[Items listed in a dataset]
********************

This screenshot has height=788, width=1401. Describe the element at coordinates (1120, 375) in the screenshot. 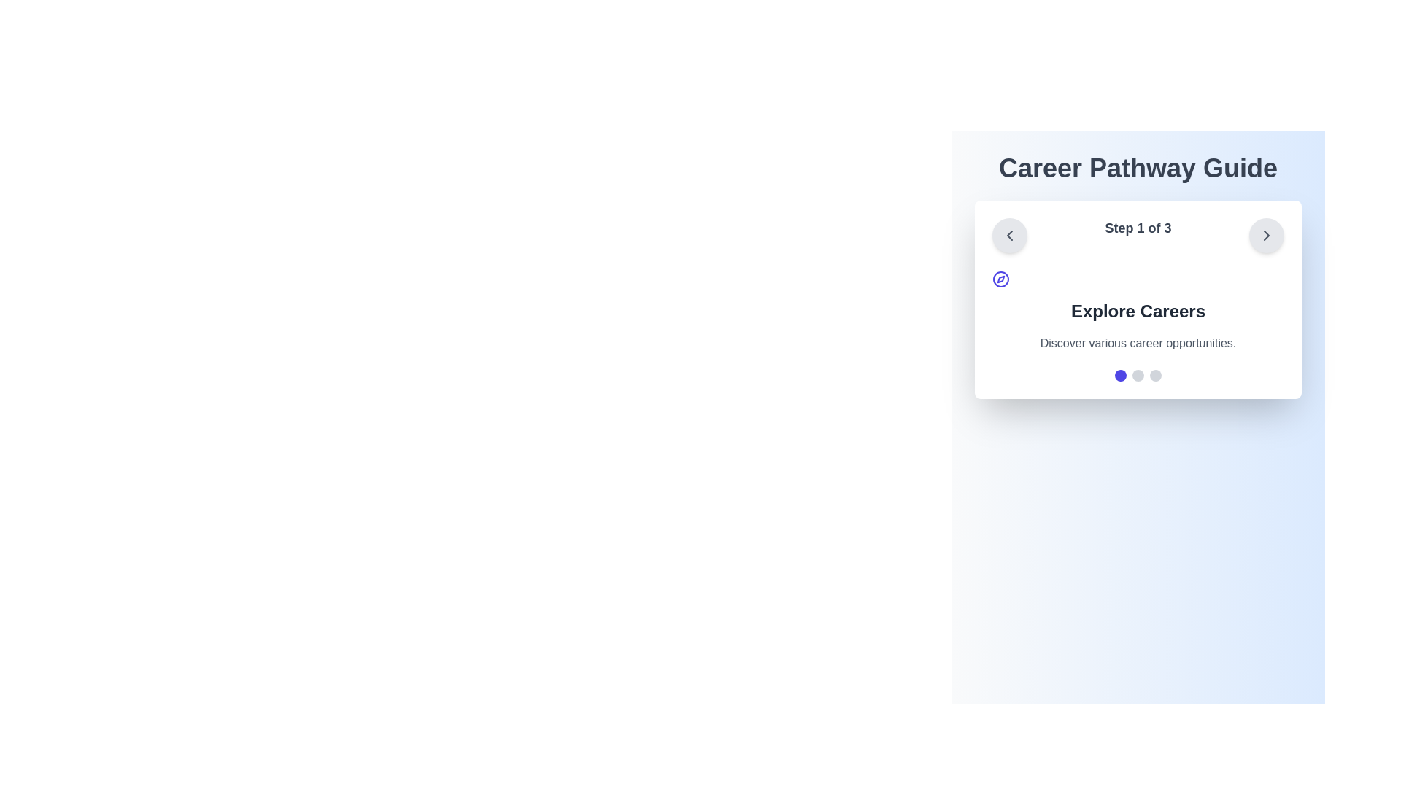

I see `the first circle indicator in the Career Pathway Guide card` at that location.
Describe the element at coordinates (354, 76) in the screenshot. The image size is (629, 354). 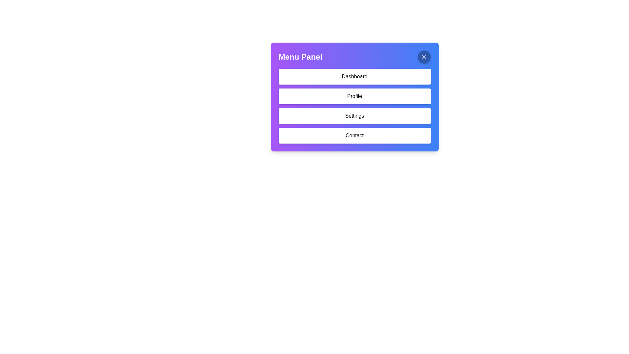
I see `the rectangular 'Dashboard' button, which is the first button in a vertically stacked group beneath the 'Menu Panel' header` at that location.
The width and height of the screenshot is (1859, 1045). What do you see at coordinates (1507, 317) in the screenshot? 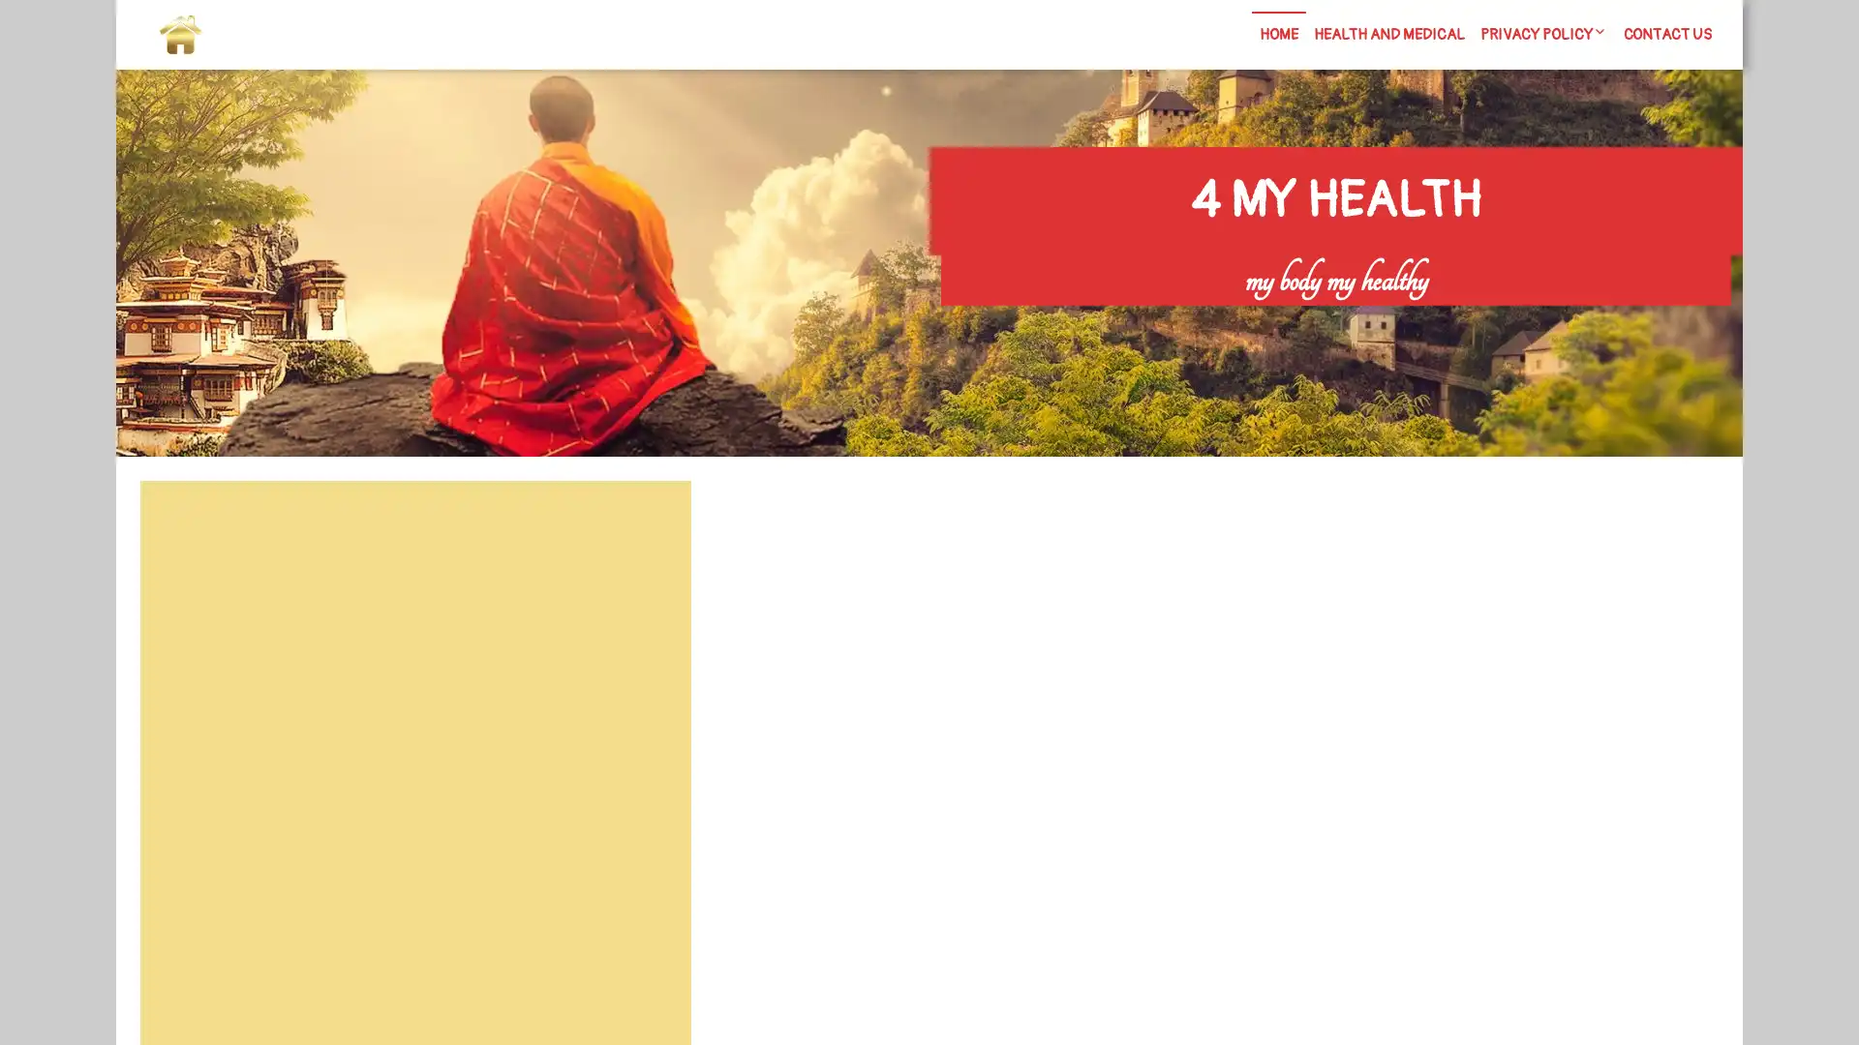
I see `Search` at bounding box center [1507, 317].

********************

▸ **WHAT TO PRODUCE**
Can you transcribe all of the rows above word for word, leaving out the pictures?

▸ **RESPONSE BELOW**
This screenshot has height=788, width=1401. Describe the element at coordinates (1120, 375) in the screenshot. 

I see `the first circle indicator in the Career Pathway Guide card` at that location.
Describe the element at coordinates (354, 76) in the screenshot. The image size is (629, 354). 
I see `the rectangular 'Dashboard' button, which is the first button in a vertically stacked group beneath the 'Menu Panel' header` at that location.
The width and height of the screenshot is (1859, 1045). What do you see at coordinates (1507, 317) in the screenshot? 
I see `Search` at bounding box center [1507, 317].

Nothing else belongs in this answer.